RHSC Conference brings forth joint statement on oxytocin management and guiding principles on QA

April 4, 2019

On March 25-28, 2019, PFSCM attended the 19th General Membership Meeting of the Reproductive Health Supplies Coalition (#RHSupplies2019) in Katmandu, Nepal, from which two important pieces of news emerged.

Firstly, WHO, UNICEF, and UNFPA issued a joint statement on “Appropriate Storage and Management of Oxytocin — a Key Commodity for Maternal Health.”

Oxytocin is essential to the prevention and treatment of postpartum hemorrhage, as well as other indications. Managing the oxytocin supply chain — from procurement to cold chain management to clear and consistent product labeling — is critical to ensuring that the medicine is effective when it reaches women.According to the statement, “Several studies confirm that oxytocin currently circulating in many low- and middle-income countries (LMICs) frequently fails to meet acceptable quality standards. Like vaccines, when oxytocin is not of sufficient quality or when it is not managed in cold chain, the medicine will rapidly degrade and become ineffective.”

WHO, UNICEF, and UNFPA strongly urge the following three actions to ensure effective management of and access to good quality oxytocin:

  1. Ensure that oxytocin is managed in a cold chain of 2-8 °C (35-46 °F) for distribution and storage.
  2. Procure oxytocin that meets the quality requirements established by WHO or a regulatory authority recognized by WHO.
  3. Label oxytocin to clearly indicate storage and transport requirements at 2-8 °C (35-46 °F).

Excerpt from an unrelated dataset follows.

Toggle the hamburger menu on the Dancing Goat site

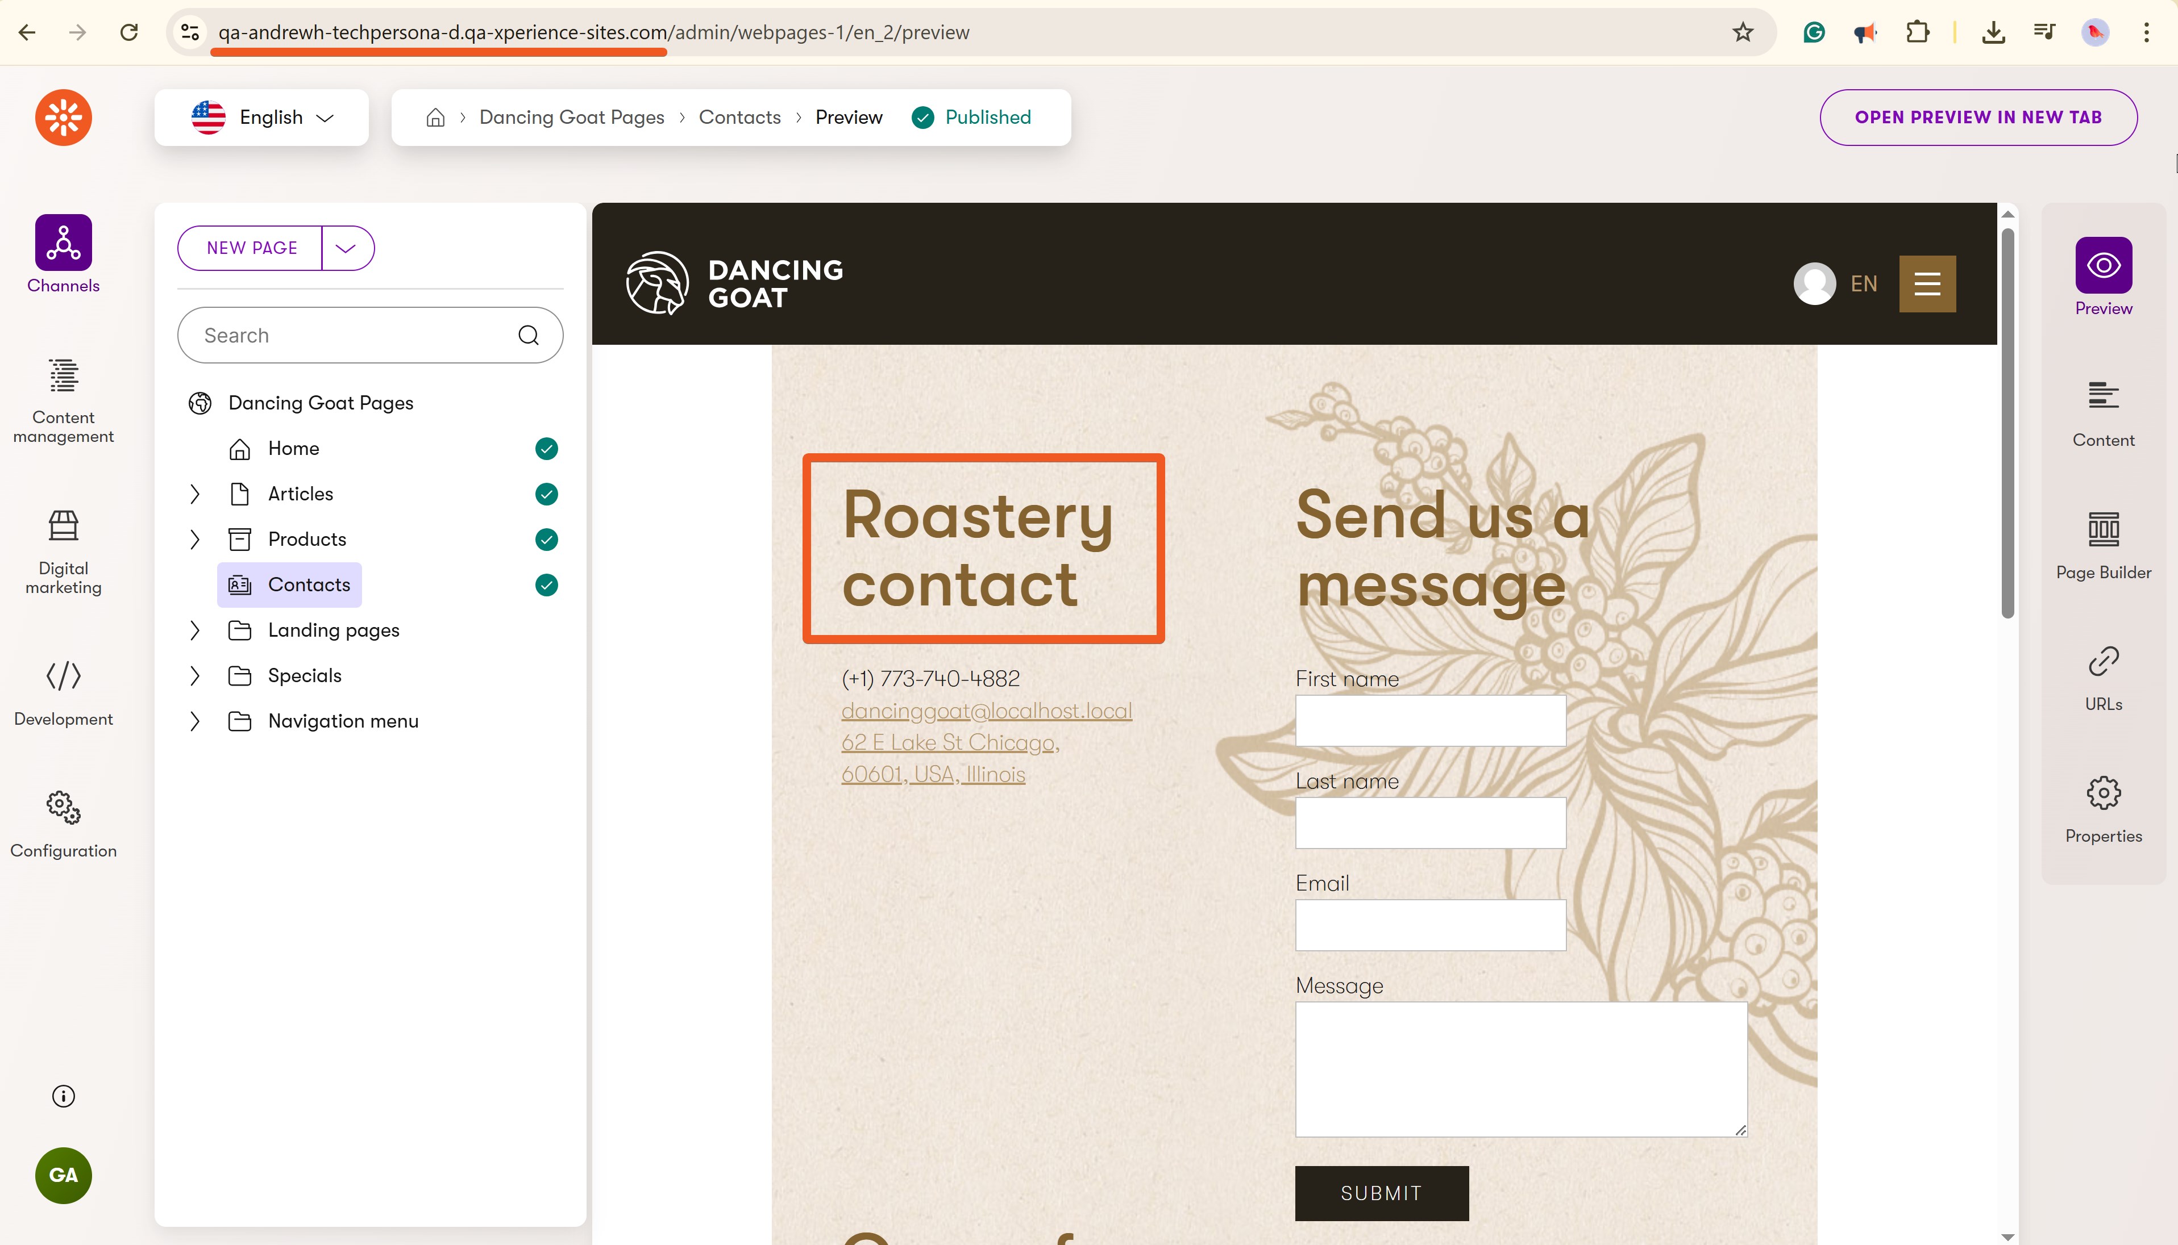pos(1927,284)
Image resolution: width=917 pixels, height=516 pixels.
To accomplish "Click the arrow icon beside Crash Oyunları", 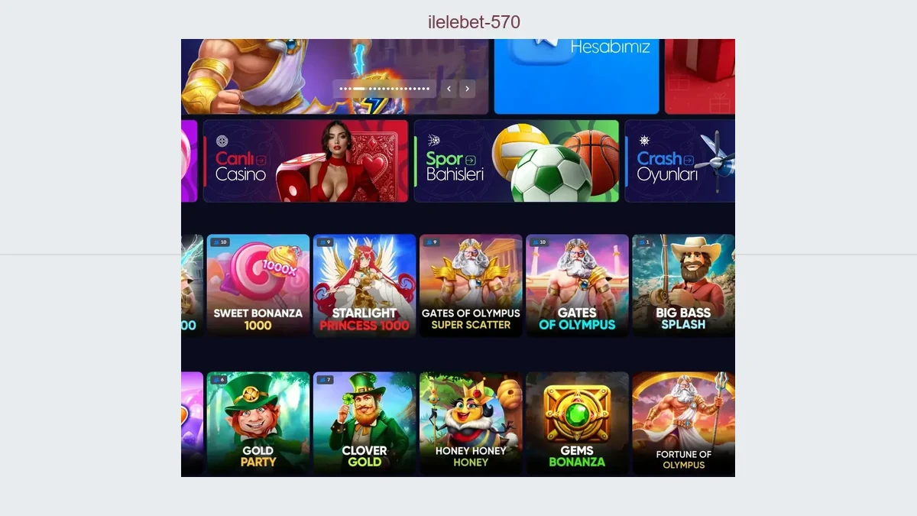I will [689, 161].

See the joint statement here.

Secondly, the Interagency Supply Chain Group (ISG) — established in 2014 to provide more effective support to country efforts to ensure sustainable access to high-quality essential health commodities — presented its final guidance on the “Guiding Principles for Donors Regarding Quality Assurance of Essential Medicines and Other Health Care Commodities.”

“Donors realize that a disease cannot be treated with a poor-quality product and should not be treated with a product whose quality is uncertain,” the guidance states. “Any amount of poor-quality medicine is unacceptable because it increases morbidity and mortality, jeopardizes the credibility of health services and programs, and in the case of antimicrobials contributes to the development of antimicrobial resistance. In addition, one cannot extrapolate the clinical trial experience (in which quality assured products are used) to the larger patient experience if non-quality assured products are used.”

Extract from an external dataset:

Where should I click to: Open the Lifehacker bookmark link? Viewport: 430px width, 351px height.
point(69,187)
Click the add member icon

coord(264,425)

The ISG sets out six agreed guiding principles that provide the framework to help assure the quality of finished pharmaceutical products that are procured with donor funds.

Read the guidance document here.

The ISG comprises 15 global agencies that support supply chain efforts across all disease areas: the Bill and Melinda Gates Foundation, DFID, Global Affairs Canada, the Global Drug Facility, KfW, the Global Fund, Gavi, NORAD, UNDP, UNFPA, UNICEF, USAID, the World Bank, the World Food Programme, and the WHO.